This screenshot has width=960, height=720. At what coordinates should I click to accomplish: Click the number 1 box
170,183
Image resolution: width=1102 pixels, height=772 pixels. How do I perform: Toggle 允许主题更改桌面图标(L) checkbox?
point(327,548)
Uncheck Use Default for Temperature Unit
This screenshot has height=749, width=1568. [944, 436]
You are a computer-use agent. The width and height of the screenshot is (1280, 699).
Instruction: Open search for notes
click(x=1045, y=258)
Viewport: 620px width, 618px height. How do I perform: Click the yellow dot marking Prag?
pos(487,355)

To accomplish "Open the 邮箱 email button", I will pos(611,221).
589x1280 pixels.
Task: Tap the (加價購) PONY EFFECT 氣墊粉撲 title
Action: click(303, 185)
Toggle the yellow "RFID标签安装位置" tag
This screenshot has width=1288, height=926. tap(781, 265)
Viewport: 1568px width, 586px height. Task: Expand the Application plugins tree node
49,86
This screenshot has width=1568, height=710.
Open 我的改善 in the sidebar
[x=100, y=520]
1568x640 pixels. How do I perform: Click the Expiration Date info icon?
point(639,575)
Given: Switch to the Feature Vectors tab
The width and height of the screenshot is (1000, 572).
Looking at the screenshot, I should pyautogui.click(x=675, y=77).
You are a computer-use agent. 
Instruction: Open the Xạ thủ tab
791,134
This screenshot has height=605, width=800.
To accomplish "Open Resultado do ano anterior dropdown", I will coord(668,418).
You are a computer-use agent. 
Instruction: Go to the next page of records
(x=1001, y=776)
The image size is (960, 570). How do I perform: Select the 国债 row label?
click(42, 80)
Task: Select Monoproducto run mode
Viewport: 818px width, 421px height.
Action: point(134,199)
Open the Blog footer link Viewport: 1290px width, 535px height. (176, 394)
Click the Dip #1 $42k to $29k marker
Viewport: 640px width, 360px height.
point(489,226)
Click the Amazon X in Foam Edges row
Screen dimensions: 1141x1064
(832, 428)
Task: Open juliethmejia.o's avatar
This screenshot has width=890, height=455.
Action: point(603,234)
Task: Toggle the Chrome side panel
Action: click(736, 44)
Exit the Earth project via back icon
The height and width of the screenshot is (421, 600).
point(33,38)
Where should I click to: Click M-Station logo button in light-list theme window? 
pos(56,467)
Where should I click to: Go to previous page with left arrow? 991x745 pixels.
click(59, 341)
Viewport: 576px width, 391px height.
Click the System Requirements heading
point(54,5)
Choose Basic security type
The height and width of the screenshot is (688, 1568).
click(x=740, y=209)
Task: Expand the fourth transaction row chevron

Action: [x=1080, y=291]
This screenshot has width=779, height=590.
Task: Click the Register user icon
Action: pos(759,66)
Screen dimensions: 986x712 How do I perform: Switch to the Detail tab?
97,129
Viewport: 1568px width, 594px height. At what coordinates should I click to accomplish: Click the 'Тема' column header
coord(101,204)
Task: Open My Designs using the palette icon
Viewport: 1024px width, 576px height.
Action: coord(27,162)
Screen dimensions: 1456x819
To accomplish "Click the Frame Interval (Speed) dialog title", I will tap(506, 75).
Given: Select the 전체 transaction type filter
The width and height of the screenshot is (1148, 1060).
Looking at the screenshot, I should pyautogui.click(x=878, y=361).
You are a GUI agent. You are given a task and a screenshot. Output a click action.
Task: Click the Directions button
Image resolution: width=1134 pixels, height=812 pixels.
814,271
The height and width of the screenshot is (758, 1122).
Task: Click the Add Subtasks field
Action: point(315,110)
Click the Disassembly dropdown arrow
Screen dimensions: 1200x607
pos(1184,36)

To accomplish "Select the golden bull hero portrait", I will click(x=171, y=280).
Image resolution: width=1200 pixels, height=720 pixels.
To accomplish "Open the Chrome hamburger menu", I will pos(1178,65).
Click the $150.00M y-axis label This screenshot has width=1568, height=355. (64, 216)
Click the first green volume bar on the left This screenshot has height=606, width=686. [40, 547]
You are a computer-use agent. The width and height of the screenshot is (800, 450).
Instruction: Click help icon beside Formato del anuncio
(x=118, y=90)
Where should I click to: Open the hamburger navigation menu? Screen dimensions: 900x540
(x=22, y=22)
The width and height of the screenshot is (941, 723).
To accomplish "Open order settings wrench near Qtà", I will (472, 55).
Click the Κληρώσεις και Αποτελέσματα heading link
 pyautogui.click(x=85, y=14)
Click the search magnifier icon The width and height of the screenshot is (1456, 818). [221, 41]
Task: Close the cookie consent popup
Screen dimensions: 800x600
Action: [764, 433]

----------------------------------------

Exercise description
Extract each line from the entries above that contains the string "type".

Task answer
Choose Basic security type
Given: Select the 전체 transaction type filter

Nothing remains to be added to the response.